4. PANI–TiO2 Binary Heterojunction Systems—The State of the Art

A prospective photocatalytic material with high application potential should meet three main criteria: (1) high photocatalytic performance over a broad light spectrum in major reactions, such as the degradation of organic pollutants, hydrogen production and CO2 reduction in high-value-added products; (2) reasonable cost for reproducible and large-scale production; (3) high stability (the retention of photocatalytic properties after many cycles). A major problem concerning these standards is that, as more components are introduced into the structure of the resultant material, its stability tends to decrease. Therefore, this review focuses on binary PANI and TiO2 heterojunctions to better understand the great potential of this type of material. However, many examples of ternary or multicomponent composites containing both PANI and TiO2 can be found in the literature [45,46,47,48,49,50,51,52,53,54,55,56]. Table 2 summarizes the binary PANI–TiO2 heterostructures acting as photocatalysts. Three main areas were considered: preparation conditions, photocatalytic efficiency and aspects of the photocatalytic mechanism.
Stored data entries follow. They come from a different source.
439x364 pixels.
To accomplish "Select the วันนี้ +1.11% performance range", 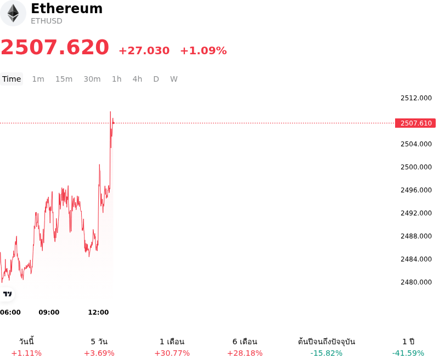I will pyautogui.click(x=26, y=347).
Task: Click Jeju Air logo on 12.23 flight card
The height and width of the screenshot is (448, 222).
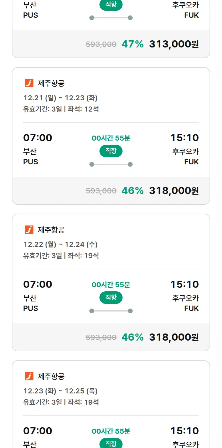Action: coord(29,376)
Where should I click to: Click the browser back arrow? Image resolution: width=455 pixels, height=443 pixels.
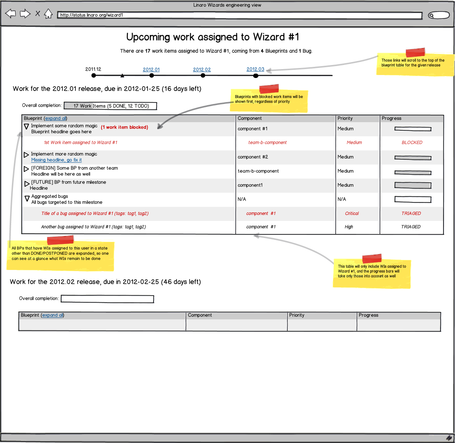pos(10,14)
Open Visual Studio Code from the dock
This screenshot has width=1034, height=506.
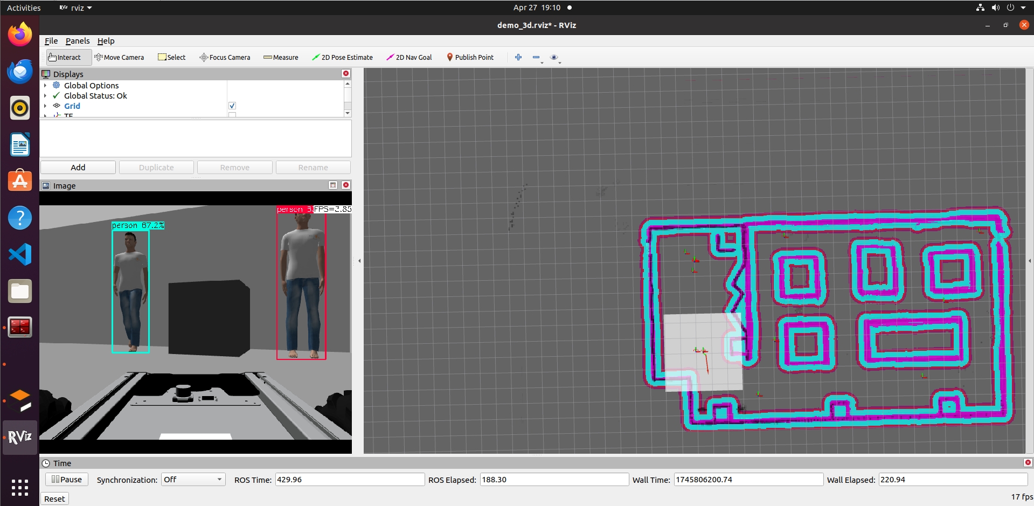click(x=20, y=254)
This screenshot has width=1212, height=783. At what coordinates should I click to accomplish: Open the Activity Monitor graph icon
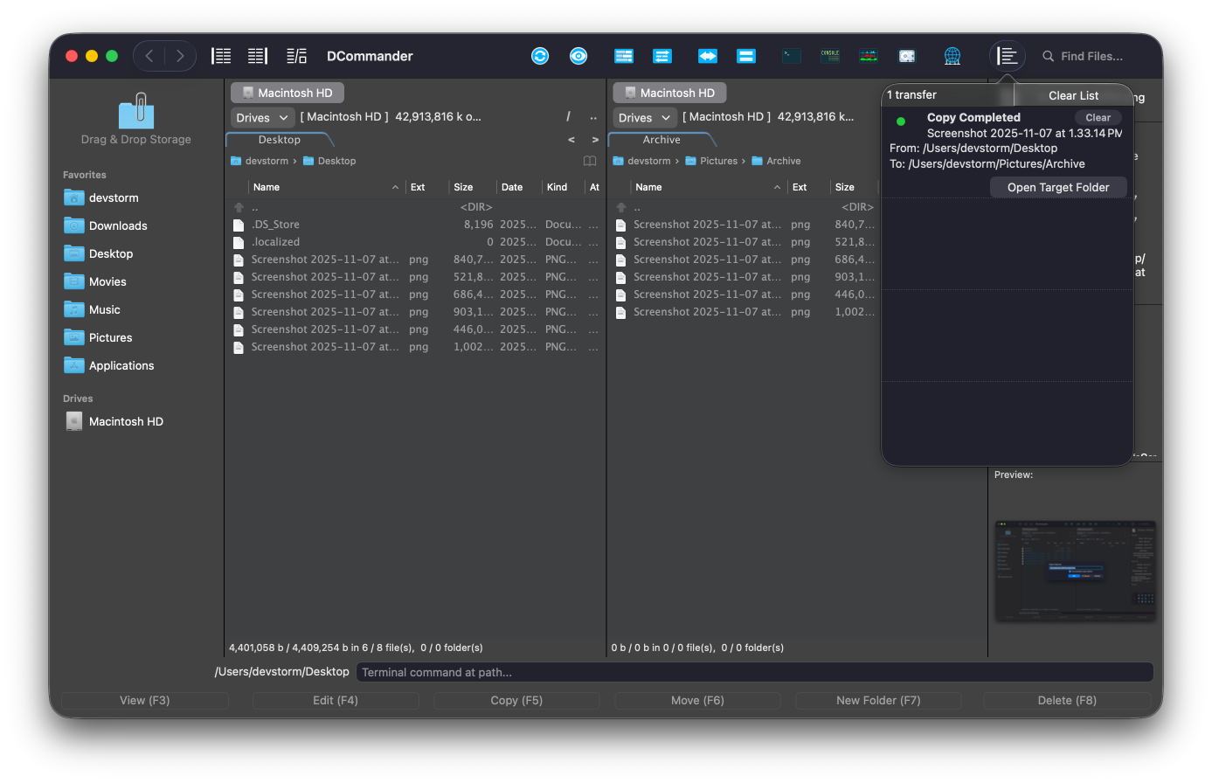coord(869,56)
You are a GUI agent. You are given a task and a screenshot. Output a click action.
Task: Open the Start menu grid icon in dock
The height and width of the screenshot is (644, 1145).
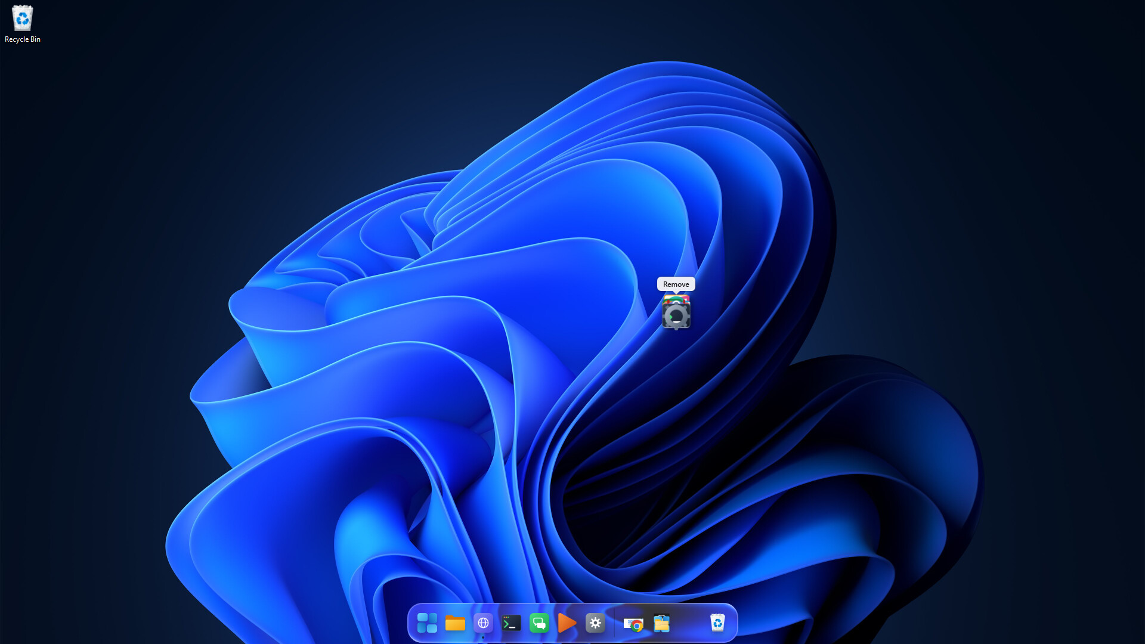click(x=427, y=623)
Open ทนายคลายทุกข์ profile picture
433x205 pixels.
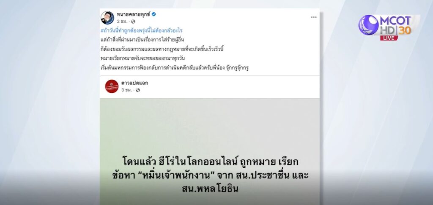coord(107,18)
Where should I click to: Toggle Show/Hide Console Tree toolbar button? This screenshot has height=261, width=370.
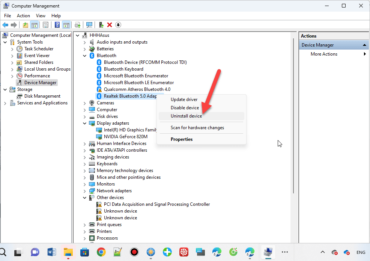(34, 25)
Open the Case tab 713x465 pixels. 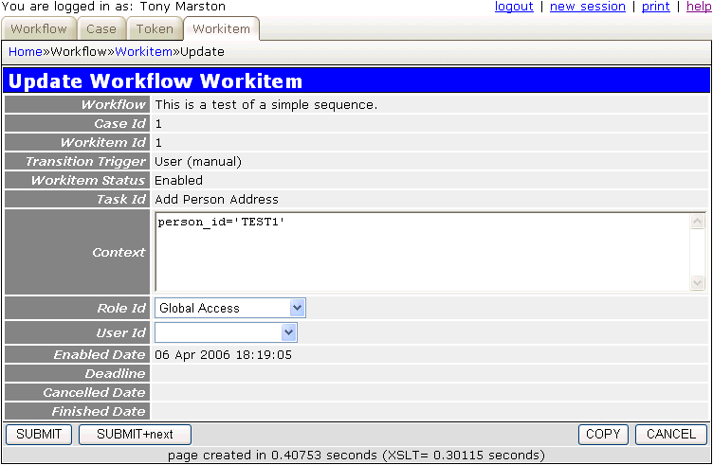coord(101,29)
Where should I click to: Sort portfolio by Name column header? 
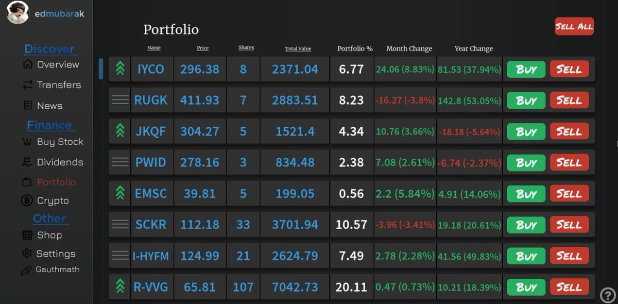[154, 48]
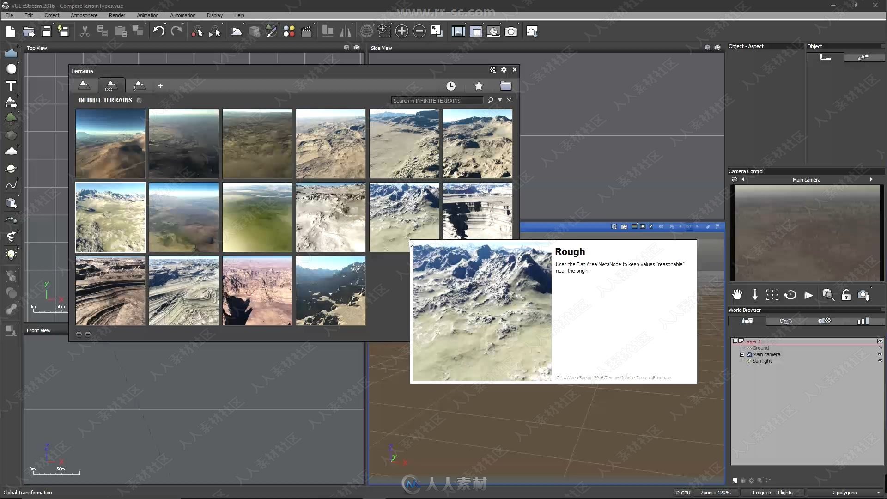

4.1. Preparation Conditions

The main method for the preparation of PANI–TiO2 composites is the in situ chemical oxidative polymerization of aniline, using ammonium persulfate (APS) as an oxidant. This process occurs in the presence of TiO2 or a titania precursor. Key reaction parameters, such as the molar ratio of aniline/APS and aniline/TiO2, are different. Furthermore, polymerization conditions vary as well: polymerization time ranges from 1 h to 20 days, and process temperature ranges from ice bath conditions to room temperature. It is therefore difficult to find the optimal variant for this method. However, there are several reports that take into account the dominant amount of PANI. It is usually possible to find the best PANI/TiO2 ratio for photocatalytic performance. Figure 6 shows this type of study with 2% PANI content as the best amount for photocatalytic activity [57]. In general, these values vary in other reports according to experimental conditions.
A much smaller number of papers consider other preparation methods. Some reports include PANI and TiO2 impregnation procedures [58,59,60,61]. A novel, green and promising procedure for the preparation of PANI/TiO2 was proposed by Cionti et al. [62]. Figure 7 shows the main steps of this procedure: (1) UV light-mediated growth of PANI oligomers on a TiO2 surface, (2) polymerization of the oligomers with H2O2.
As for the form of TiO2 that forms a part of the composites discussed, it is a commercial material in many cases, such as P25, which contains a mixture of anatase (85%) and rutile (15%). Some authors directly used a titania precursor in a polymerization procedure. Attempts have also been made to obtain special morphological forms of TiO2, such as a self-assembled monolayer [63], mesoporous material [64,65,66], flowerlike NPs [67], nanotubes [68,69], nanosheets [60], nanofiber membranes [70], fiber films [59] and nanorods [71]. Some works have described the possibility of using defective forms of titania, e.g., grey or black titania [72,73]. There are also reports of modified forms of TiO2 with noble metals such as Au, Pt and Ag [58,74,75,76], core–shell structures with SiO2 [77] and combinations with reduced graphene oxide [78]. Furthermore, several applicable forms of PANI/TiO2 have been considered, such as gypsum plasters [79], acrylic pseudo-paints [80], cotton fabric [81] and polyurethane foam [82].
The identification of the PANI form (oxidation state) present in a resultant product is not a common procedure. Only some authors include information about the PANI form. As explained earlier, the form of PANI directly affects its photocatalytic properties. Therefore, it is difficult to discuss the mechanism of photocatalytic action without this knowledge. There are also a very limited number of approaches for obtaining PANI with different morphological forms [83].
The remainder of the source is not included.